RECORDS FOR THIS TASK:

========

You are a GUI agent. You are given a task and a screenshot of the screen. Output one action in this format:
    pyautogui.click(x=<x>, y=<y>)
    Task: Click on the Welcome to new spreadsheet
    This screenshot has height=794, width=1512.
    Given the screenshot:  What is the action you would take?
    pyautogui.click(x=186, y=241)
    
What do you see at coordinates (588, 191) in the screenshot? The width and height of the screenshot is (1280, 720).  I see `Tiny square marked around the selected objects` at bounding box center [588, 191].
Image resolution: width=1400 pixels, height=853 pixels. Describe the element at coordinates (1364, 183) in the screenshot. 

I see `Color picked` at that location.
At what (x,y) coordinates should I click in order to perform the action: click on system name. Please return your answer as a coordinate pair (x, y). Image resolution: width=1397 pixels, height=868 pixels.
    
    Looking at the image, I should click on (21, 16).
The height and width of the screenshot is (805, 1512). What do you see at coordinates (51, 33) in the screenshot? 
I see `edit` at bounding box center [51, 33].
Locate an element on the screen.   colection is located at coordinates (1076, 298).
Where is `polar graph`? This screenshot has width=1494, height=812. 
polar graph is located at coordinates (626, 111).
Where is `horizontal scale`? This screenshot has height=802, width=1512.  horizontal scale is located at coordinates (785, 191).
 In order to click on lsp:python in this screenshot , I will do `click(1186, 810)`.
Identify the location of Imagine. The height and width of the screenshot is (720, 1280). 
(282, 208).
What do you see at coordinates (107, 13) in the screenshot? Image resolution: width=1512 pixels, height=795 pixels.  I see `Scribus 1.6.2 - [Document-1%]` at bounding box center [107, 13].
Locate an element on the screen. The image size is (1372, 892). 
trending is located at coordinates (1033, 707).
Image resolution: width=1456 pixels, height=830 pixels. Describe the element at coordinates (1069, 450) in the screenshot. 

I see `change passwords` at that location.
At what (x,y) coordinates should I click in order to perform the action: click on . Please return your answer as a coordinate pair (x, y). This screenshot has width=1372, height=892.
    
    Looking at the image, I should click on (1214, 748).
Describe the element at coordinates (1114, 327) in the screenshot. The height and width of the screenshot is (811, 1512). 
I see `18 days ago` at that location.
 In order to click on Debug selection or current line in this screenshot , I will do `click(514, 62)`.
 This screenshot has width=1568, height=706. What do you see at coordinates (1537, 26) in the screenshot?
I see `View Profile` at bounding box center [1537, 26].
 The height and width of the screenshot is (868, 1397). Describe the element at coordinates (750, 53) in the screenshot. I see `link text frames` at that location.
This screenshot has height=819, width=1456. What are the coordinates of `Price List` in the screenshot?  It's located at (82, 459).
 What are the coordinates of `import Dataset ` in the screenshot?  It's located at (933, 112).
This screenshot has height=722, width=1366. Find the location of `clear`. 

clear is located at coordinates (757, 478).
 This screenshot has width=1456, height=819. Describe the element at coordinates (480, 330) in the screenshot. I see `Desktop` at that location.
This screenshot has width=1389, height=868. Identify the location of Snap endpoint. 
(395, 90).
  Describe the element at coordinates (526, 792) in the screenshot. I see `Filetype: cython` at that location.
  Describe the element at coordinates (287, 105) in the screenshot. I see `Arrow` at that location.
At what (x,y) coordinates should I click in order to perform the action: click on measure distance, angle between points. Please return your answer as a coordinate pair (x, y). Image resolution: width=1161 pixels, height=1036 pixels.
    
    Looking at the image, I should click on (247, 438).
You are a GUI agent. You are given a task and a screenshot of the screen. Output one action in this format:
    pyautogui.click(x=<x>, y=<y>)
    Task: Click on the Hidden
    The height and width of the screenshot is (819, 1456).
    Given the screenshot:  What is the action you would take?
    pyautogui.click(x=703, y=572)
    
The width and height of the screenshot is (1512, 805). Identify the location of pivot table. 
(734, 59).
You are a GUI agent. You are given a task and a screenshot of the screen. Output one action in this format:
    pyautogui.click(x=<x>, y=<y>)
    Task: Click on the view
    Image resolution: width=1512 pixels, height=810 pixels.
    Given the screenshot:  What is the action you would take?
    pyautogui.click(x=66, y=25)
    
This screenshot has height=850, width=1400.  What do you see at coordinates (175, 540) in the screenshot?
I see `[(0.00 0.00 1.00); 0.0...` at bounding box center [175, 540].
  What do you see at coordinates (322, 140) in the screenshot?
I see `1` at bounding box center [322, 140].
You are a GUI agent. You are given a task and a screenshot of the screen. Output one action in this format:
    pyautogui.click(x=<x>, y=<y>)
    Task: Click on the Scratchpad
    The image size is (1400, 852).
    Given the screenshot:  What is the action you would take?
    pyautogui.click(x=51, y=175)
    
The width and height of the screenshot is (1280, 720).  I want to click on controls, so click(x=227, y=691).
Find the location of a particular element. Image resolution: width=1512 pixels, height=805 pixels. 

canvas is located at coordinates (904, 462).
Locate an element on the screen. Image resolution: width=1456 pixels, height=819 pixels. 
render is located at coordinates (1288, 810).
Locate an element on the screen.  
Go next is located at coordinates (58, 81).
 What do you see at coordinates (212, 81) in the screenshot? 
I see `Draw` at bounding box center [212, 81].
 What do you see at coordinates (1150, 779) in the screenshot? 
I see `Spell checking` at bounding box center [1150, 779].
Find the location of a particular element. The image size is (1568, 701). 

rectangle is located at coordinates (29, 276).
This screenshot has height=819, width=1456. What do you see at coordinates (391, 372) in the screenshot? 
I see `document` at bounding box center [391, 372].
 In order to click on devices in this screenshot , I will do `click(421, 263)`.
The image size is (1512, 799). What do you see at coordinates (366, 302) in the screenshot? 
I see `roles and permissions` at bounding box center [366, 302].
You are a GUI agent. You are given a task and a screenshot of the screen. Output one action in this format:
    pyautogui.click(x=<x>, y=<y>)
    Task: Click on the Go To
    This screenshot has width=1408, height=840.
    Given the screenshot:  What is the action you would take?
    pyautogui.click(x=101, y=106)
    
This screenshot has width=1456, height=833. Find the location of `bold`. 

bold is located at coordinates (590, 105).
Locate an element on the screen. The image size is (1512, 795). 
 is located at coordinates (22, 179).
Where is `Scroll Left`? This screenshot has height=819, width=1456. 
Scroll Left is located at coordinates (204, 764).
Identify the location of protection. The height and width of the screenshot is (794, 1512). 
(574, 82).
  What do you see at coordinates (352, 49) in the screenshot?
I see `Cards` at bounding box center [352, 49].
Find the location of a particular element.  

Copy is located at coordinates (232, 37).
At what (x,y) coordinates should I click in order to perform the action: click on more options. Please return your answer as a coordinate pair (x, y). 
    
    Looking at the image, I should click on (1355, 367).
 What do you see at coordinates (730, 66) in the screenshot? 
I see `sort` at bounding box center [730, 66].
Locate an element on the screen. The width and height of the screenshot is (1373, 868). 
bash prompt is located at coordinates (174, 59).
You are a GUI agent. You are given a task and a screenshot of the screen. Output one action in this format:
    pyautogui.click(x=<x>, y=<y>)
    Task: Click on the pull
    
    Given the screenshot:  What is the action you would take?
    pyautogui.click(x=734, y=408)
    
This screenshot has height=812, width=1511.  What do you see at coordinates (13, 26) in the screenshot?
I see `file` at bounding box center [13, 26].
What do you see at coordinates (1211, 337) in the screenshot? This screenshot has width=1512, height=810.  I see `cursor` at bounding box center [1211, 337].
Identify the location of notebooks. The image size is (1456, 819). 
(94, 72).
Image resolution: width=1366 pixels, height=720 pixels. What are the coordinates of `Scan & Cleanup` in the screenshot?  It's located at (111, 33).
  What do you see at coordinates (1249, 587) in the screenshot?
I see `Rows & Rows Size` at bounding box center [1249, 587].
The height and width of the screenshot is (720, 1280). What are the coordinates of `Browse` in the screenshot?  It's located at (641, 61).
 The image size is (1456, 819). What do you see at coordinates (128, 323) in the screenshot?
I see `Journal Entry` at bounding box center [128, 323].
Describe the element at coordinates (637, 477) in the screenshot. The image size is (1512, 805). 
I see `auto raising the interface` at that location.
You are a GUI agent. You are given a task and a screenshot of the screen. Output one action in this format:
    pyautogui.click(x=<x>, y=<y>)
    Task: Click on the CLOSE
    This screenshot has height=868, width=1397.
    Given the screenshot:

========

TO DO:
In the listing, replace "Debug selection" with "Run selection" in the lines starting at the line containing "Describe the element at coordinates (1114, 327)" and ending at the line containing "at (933, 112).". Give only those lines, with everything else unchanged.

FULL ANSWER:
Describe the element at coordinates (1114, 327) in the screenshot. The height and width of the screenshot is (811, 1512). 
I see `18 days ago` at that location.
 In order to click on Run selection or current line in this screenshot , I will do `click(514, 62)`.
 This screenshot has width=1568, height=706. What do you see at coordinates (1537, 26) in the screenshot?
I see `View Profile` at bounding box center [1537, 26].
 The height and width of the screenshot is (868, 1397). Describe the element at coordinates (750, 53) in the screenshot. I see `link text frames` at that location.
This screenshot has height=819, width=1456. What are the coordinates of `Price List` in the screenshot?  It's located at (82, 459).
 What are the coordinates of `import Dataset ` in the screenshot?  It's located at (933, 112).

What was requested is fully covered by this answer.